I was taking out the trash.

Maybe you're the founder of a growing startup. Maybe you're the CEO of a major company. Or maybe you're struggling to get your idea off the ground. Either way, you have big things to do, critical decisions to make, key duties to perform.

Conventional wisdom says the stakes are too high for you to spend time performing relatively mundane tasks. That's what delegating is for. That's what outsourcing is for.

As is often the case, conventional wisdom is wrong. Just because you're the boss doesn't mean you're exempt from smaller, less pleasant tasks. That's why I was taking out the trash. It's part of my job. And I'll keep doing it. Without talking about it.

Say there's a piece of paper on the floor; when that happens, there are two types of leaders:

  1. The person who spots the trash, stops, looks around, strides quickly over to snatch it up, ball it up, and slam it into a trash can like LeBron James finishing a fast break. Sure, he's cleaning up -- but he's also making a statement.
  2. The person who veers over without breaking stride, picks up the piece of paper, gently folds it up, sticks it in his pocket and keeps on talking. She's not making a statement or putting on a show. She's not thinking about it at all -- she's just doing it.

Either way, employees notice. When you're in charge, everyone watches what you do. What matters is not just what you do, but how you do what you do -- and what that says about you.

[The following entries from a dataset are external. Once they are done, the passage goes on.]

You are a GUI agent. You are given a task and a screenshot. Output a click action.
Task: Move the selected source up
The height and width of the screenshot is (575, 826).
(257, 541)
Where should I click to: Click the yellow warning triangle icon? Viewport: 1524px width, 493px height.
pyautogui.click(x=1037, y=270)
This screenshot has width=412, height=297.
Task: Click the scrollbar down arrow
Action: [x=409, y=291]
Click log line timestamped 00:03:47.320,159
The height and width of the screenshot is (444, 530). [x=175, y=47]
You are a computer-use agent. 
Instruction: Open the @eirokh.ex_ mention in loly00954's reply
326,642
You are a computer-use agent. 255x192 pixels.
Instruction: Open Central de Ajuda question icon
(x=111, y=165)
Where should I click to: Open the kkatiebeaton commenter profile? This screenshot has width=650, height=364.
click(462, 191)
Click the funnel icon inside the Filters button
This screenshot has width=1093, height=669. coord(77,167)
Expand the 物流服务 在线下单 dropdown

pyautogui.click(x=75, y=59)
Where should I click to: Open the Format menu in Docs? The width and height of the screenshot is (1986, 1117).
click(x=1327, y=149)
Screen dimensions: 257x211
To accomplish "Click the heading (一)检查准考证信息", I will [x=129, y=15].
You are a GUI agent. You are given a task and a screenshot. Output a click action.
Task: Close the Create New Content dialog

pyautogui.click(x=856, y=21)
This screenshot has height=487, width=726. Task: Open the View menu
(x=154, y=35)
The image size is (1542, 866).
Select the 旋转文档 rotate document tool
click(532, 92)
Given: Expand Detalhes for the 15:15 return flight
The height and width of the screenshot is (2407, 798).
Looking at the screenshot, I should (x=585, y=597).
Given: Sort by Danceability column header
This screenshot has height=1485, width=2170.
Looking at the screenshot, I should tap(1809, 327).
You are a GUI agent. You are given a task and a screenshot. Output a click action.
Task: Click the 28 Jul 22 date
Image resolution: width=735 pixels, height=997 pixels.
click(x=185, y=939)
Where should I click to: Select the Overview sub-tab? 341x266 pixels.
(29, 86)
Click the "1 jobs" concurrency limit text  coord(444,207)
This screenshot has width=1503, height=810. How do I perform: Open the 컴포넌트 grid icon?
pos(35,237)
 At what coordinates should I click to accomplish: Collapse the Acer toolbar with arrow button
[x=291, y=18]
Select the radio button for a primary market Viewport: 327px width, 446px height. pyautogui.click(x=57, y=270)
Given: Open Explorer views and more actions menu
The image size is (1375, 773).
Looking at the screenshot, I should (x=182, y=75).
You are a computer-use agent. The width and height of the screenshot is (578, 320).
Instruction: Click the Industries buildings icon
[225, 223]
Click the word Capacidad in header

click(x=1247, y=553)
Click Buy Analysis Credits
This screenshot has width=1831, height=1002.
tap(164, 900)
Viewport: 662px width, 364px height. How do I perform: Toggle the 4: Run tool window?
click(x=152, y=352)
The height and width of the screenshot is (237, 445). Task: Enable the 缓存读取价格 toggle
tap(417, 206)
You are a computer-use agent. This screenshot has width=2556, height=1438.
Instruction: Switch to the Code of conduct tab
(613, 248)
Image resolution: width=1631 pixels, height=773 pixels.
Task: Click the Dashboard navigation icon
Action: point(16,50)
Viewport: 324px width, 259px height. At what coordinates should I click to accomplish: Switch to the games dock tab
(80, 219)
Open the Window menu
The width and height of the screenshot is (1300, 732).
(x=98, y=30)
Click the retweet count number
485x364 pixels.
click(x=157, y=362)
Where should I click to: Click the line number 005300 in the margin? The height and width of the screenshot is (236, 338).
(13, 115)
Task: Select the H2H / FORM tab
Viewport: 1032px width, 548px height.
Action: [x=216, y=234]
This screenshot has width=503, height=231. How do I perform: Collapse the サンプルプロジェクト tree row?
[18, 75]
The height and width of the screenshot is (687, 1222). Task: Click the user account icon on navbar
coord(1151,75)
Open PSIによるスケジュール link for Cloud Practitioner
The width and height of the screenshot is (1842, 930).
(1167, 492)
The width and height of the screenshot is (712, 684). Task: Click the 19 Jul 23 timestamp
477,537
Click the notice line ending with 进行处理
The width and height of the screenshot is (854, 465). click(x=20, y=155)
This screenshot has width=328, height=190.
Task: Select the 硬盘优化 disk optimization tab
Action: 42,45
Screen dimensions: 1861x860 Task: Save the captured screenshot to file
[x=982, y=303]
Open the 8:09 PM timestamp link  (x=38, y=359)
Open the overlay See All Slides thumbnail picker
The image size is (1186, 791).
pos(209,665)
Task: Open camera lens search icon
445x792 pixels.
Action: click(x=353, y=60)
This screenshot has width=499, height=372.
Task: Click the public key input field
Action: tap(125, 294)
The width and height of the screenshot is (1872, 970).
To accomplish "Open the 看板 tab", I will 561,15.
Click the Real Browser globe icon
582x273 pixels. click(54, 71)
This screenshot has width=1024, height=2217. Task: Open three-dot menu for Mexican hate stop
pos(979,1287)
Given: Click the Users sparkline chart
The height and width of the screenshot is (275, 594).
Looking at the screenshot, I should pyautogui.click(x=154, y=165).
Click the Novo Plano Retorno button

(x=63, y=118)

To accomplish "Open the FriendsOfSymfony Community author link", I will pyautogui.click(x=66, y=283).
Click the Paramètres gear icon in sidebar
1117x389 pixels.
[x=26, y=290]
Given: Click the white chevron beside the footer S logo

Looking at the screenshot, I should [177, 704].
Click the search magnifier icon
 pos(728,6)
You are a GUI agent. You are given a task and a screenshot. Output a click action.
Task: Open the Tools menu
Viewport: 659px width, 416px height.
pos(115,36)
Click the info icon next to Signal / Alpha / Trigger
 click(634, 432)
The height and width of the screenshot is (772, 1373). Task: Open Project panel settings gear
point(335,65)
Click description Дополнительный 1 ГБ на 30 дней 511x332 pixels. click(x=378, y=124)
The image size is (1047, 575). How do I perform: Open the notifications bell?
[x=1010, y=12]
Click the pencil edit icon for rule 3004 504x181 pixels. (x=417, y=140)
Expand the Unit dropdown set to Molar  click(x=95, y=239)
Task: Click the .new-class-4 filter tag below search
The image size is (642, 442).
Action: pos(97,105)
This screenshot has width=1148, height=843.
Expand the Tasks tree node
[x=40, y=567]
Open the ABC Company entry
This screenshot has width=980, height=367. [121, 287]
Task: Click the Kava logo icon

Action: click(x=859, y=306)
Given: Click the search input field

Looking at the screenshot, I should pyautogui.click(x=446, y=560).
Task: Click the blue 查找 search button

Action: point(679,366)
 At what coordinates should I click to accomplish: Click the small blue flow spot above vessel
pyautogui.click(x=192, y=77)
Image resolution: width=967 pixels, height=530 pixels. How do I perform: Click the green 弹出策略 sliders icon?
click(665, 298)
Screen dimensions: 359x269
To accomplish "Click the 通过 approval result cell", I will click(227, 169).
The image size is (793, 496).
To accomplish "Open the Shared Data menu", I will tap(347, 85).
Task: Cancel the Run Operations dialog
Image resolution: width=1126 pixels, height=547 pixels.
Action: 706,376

What am I saying when I take out the trash? That it's my job. That I will do it well, because every job is worth doing well. And most importantly, that we are a team.

The smaller the company, the more important it is that your employees can quickly adapt to changing priorities. That they can think on their feet. That they can sometimes step in and lead -- and other times step back and follow. That they can and will do whatever it takes, regardless of role or position, to get things done.

Who sets that example? You.

Try it. Start doing one or two tasks no one else wants to do.

If you're emptying your trash can, swing by other people's desks and collect theirs on the way to the dumpster. Don't put up a sign reminding employees to keep the break area clean; tidy it up yourself. Take packages to the post office on your way home. Sweep up the back office.

Pick a few things that someone has to do and make those tasks your own.

But don't talk about it -- just do it.

Your employees will notice. They'll start doing a few things no one else wants to do.

In the process, you'll build a stronger team -- and be a better leader.

Because the best leaders focus on go, not show.